*Directions*: Going through the data below, copy out each line where the word "computer" shows up.

*Available data*:
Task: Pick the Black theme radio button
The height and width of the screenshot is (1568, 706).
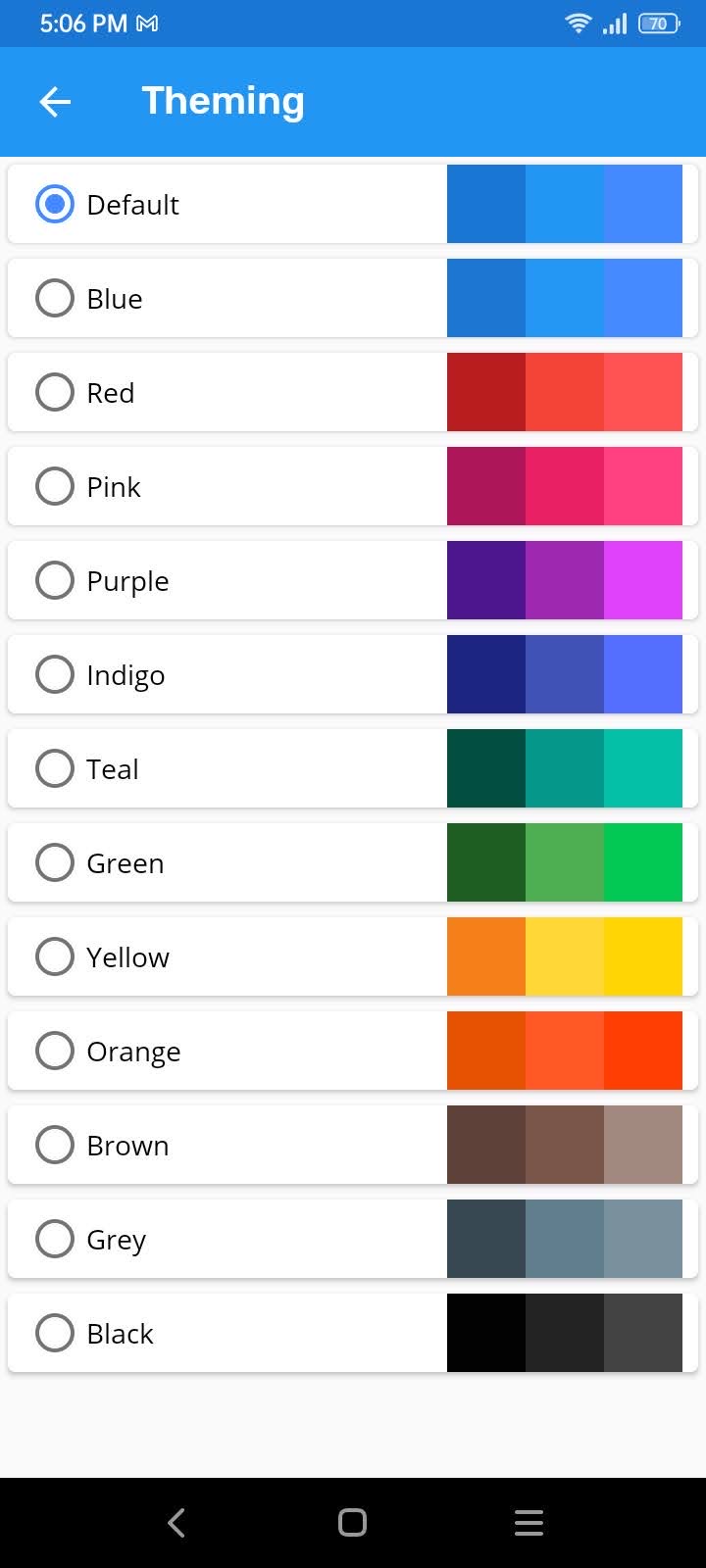Action: coord(55,1333)
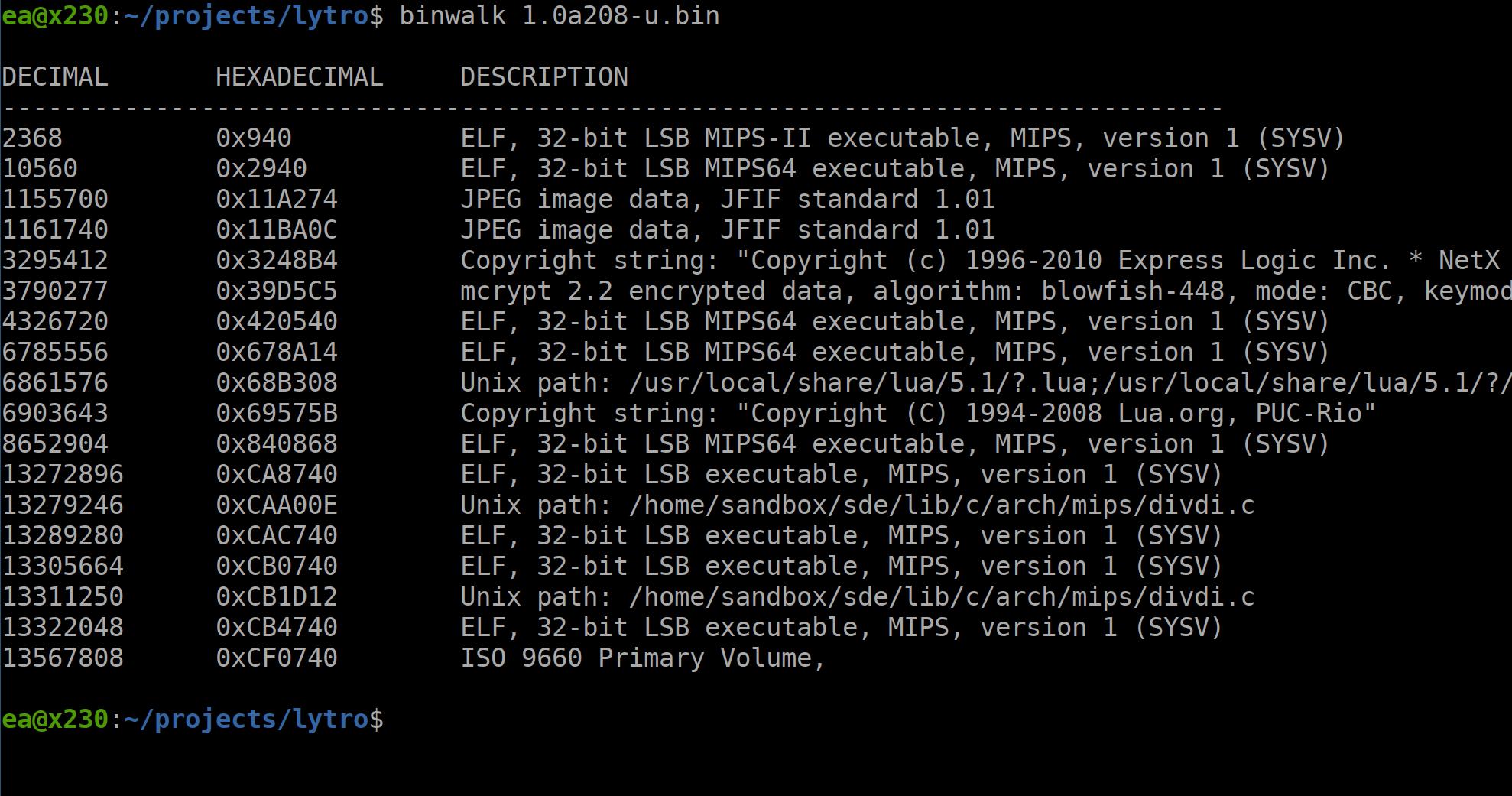The width and height of the screenshot is (1512, 796).
Task: Click the DECIMAL column header
Action: [x=55, y=76]
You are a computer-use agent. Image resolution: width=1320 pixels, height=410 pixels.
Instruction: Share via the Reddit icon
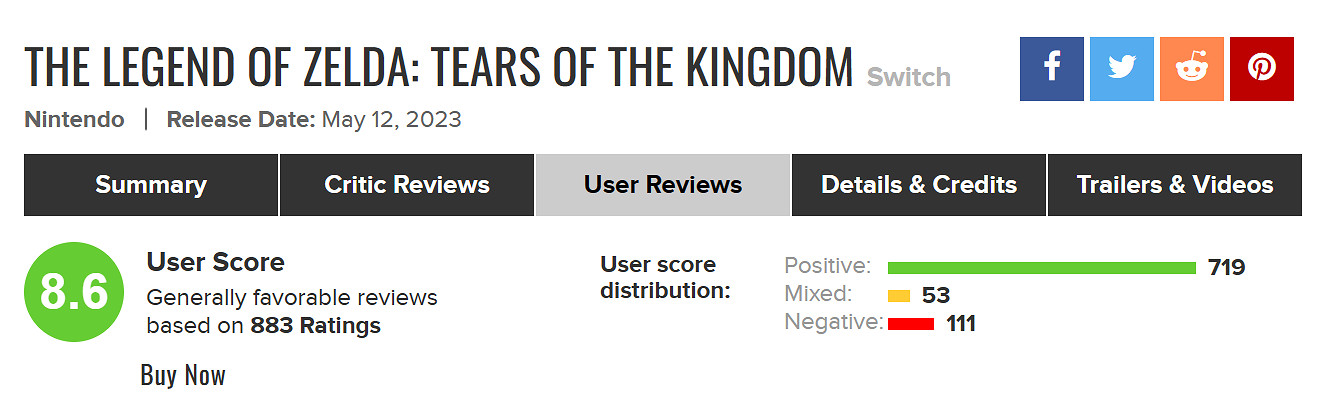pos(1192,69)
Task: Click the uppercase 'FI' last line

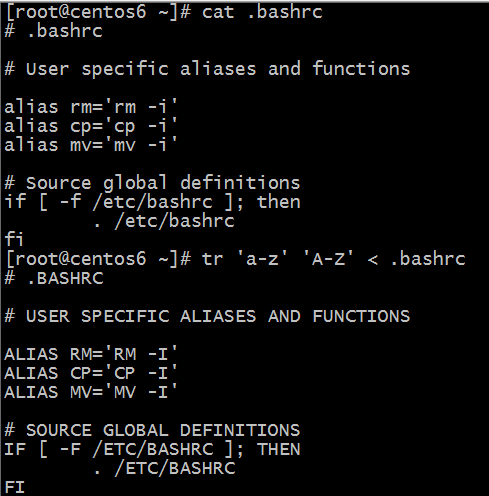Action: [15, 487]
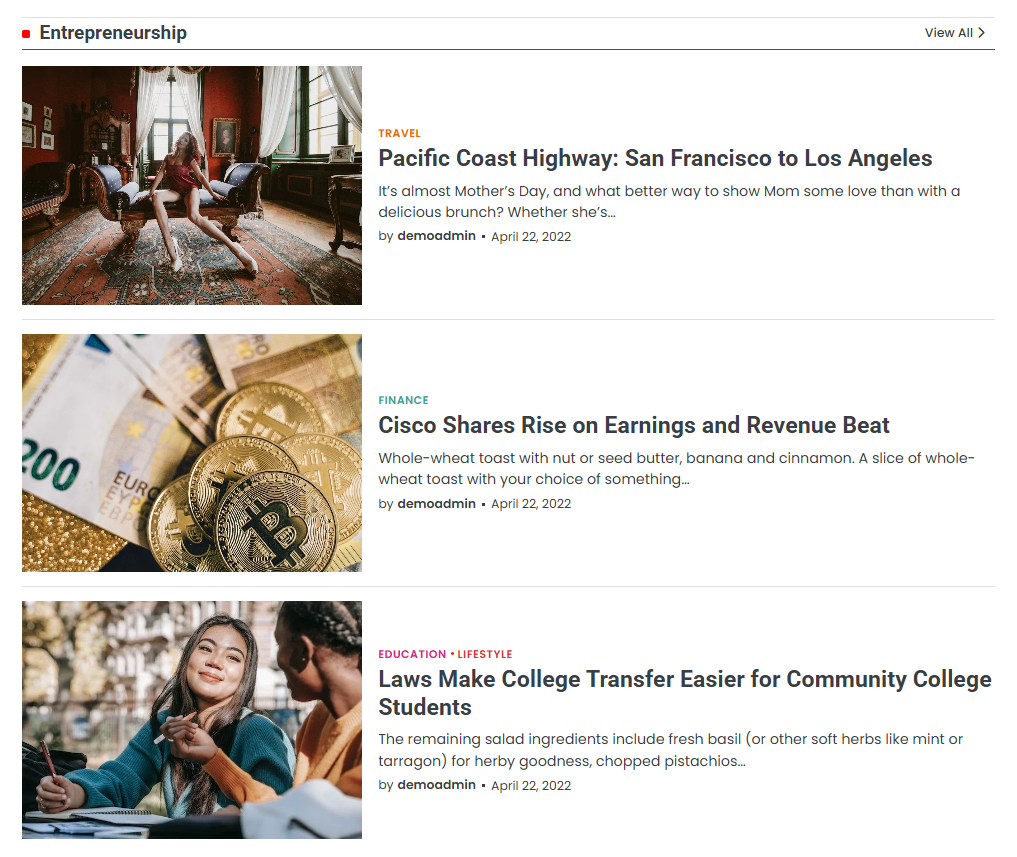Click the students talking thumbnail image
Viewport: 1017px width, 857px height.
click(x=192, y=720)
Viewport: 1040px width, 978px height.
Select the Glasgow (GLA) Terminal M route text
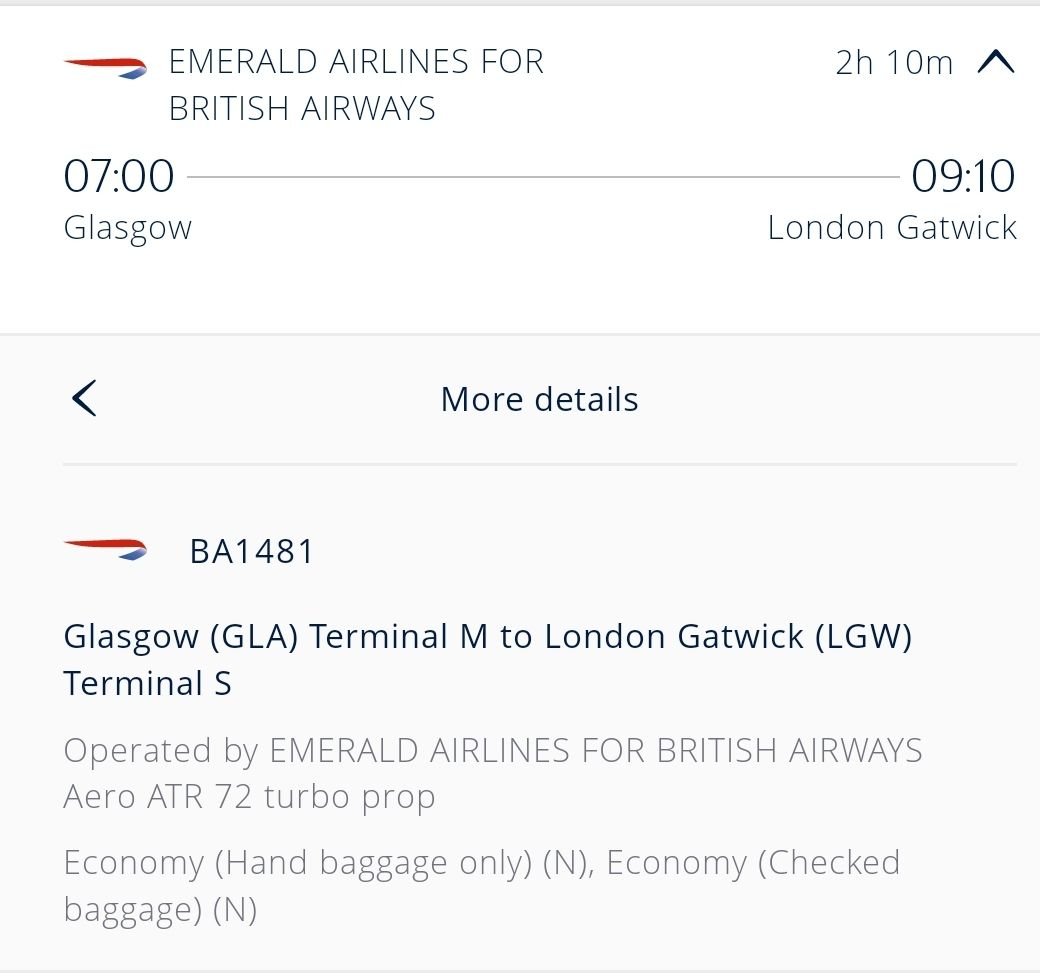(x=490, y=658)
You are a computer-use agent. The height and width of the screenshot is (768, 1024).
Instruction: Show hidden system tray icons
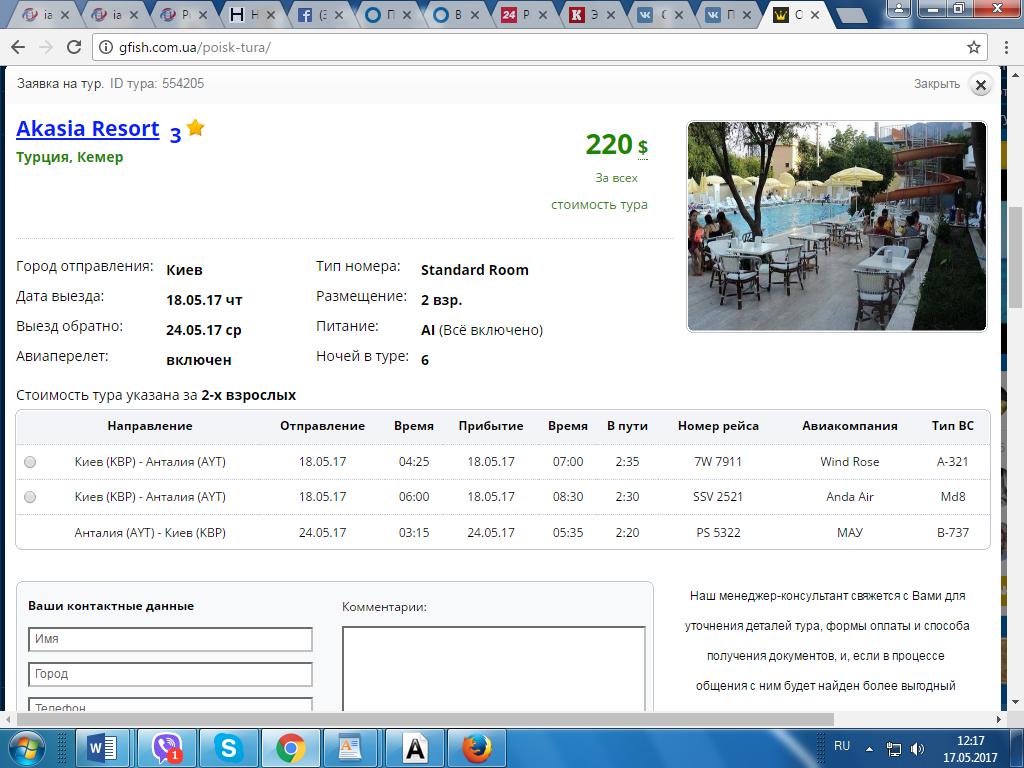(870, 747)
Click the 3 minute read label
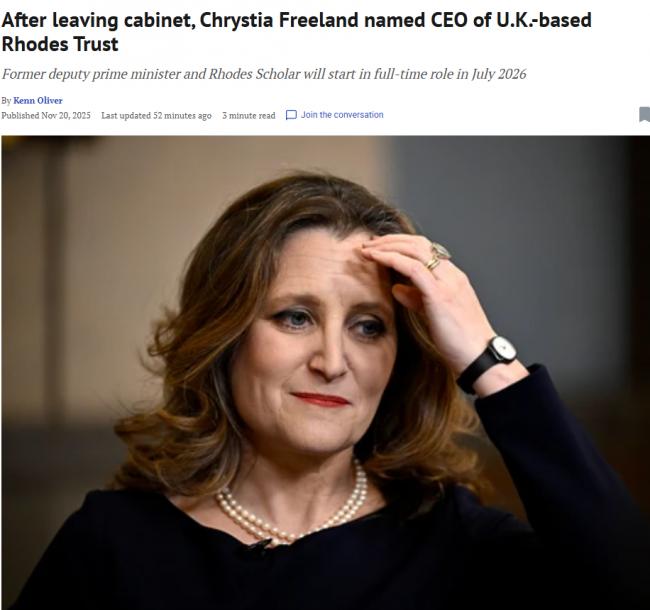The image size is (650, 610). pos(249,115)
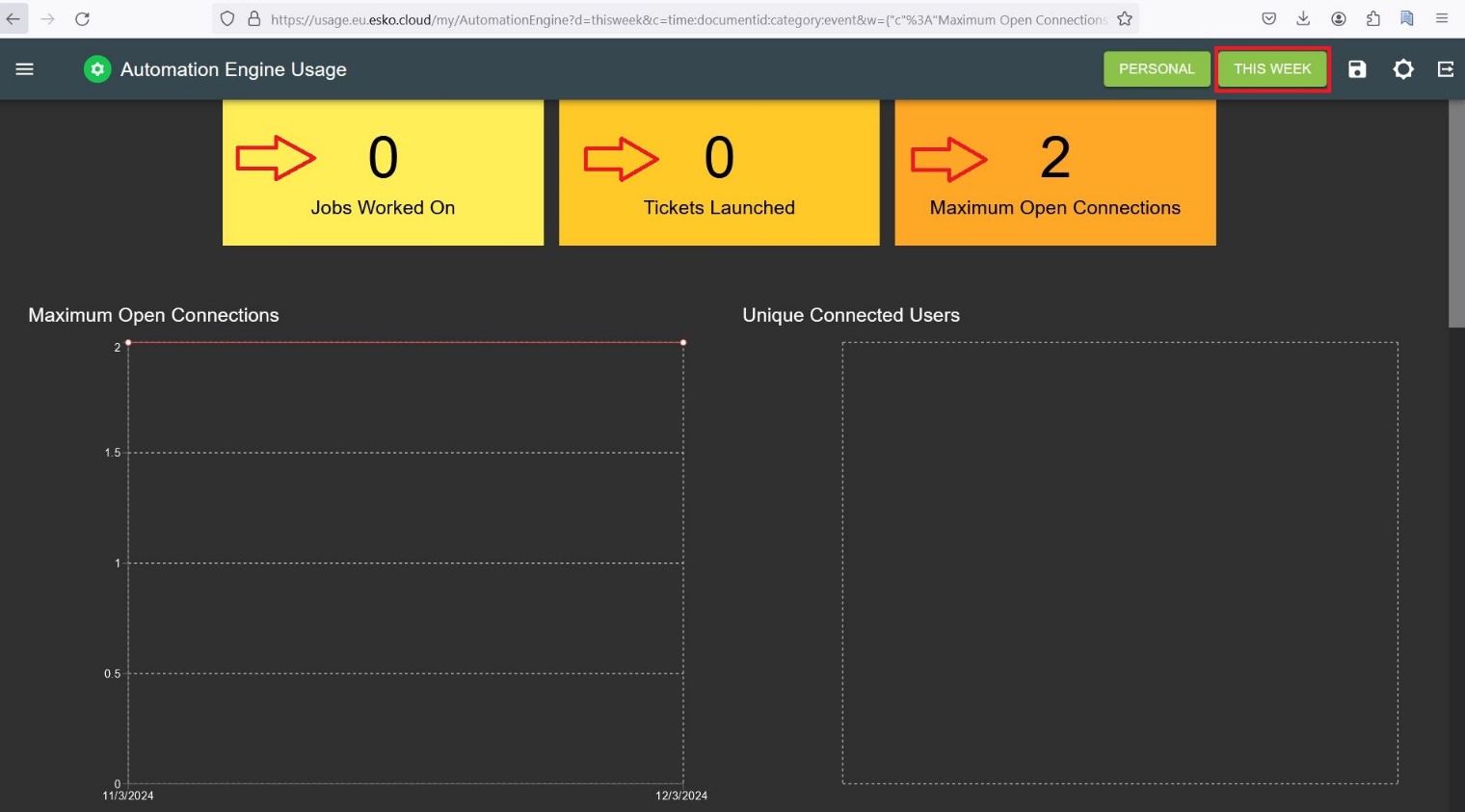Open the PERSONAL scope dropdown
Viewport: 1465px width, 812px height.
click(1157, 68)

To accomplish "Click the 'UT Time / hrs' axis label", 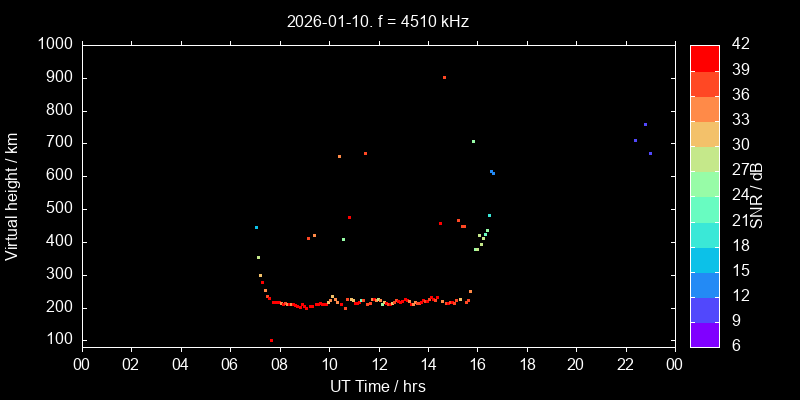I will [377, 385].
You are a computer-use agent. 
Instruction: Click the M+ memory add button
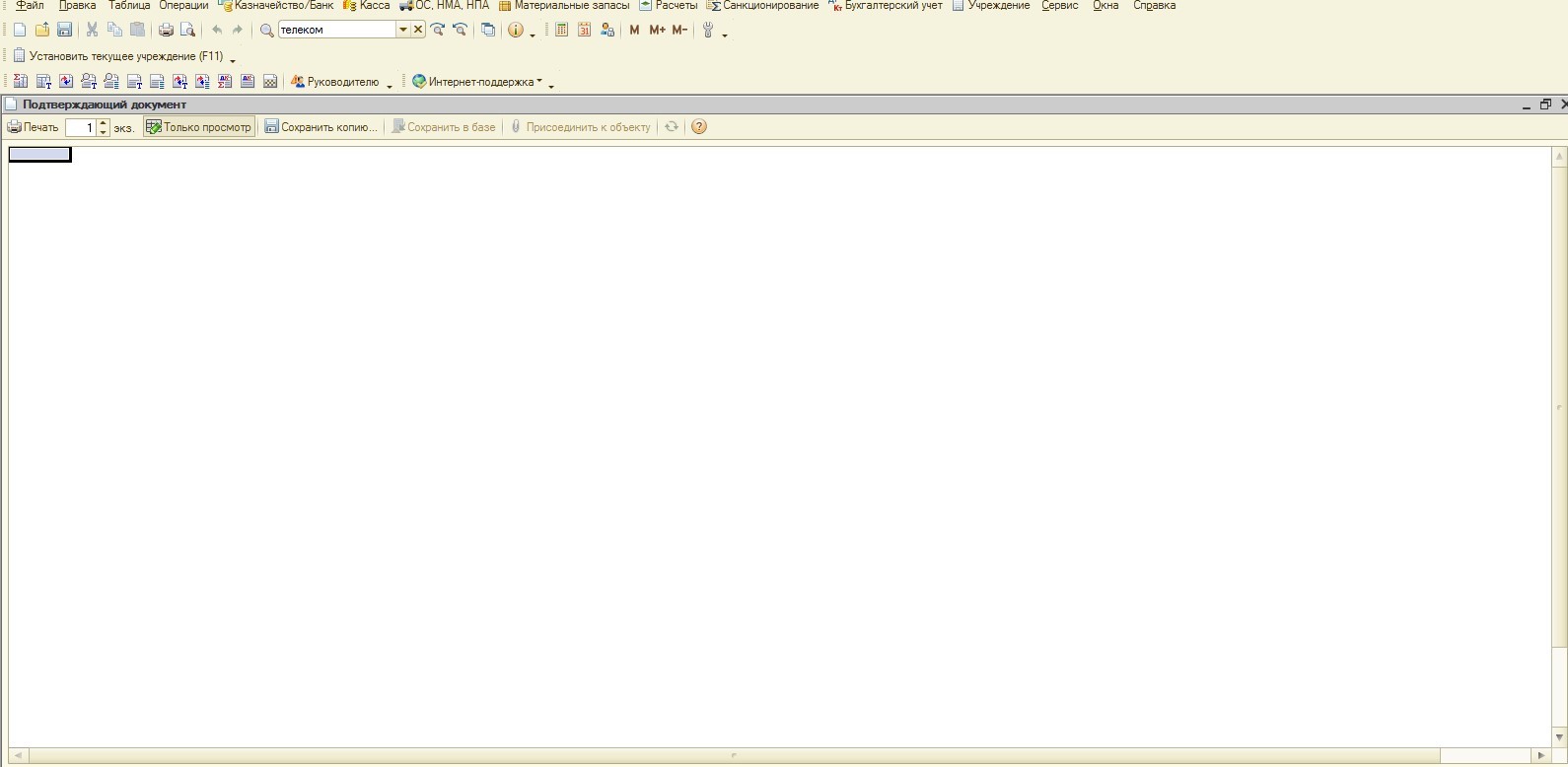(x=657, y=31)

*Exercise response*:
You are a computer-use agent. Image resolution: width=1320 pixels, height=410 pixels.
You are a computer-use agent. The height and width of the screenshot is (768, 1024).
You are a computer-use agent. 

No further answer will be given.